MEDINA
False scare locks down hospital
MEDINA — Medina Memorial Hospital was locked down for about four hours Tuesday after a woman reported getting a rash and displayed other symptoms when she opened a phone bill at her home in the Town of Albion.
The woman went to the emergency room at Medina Memorial at about 1:50 p. m., and officials quickly isolated her and restricted people from entering or leaving the hospital, said Jim Simmer, the hospital administrator.
Hospital staffers also decontaminated about 40 people who had come into close contact with the woman, Simmer said.
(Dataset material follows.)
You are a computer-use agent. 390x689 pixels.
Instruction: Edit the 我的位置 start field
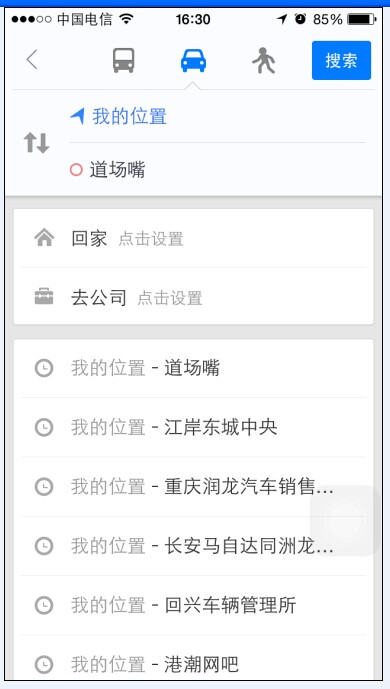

U. S. Postal Service spokeswoman Karen Mazurkiewicz said the woman brought the phone bill to an Albion Post Office earlier in the day and described her symptoms to workers, who contacted postal inspectors.
The Post Office was closed while inspectors checked the phone bill, but nobody who came into contact with the woman was quarantined or decontaminated. It is unclear if Post Office workers directed the woman to go to the emergency room, Mazurkiewicz said.
By about 5:45 p. m. Tuesday, postal inspectors had determined that there was nothing harmful in the envelope or on the phone bill, Mazurkiewicz said.
Simmer described the incident as a good test of the hospital’s hazardous materials response protocols that have been in place for years but so far have only been tried during practice drills.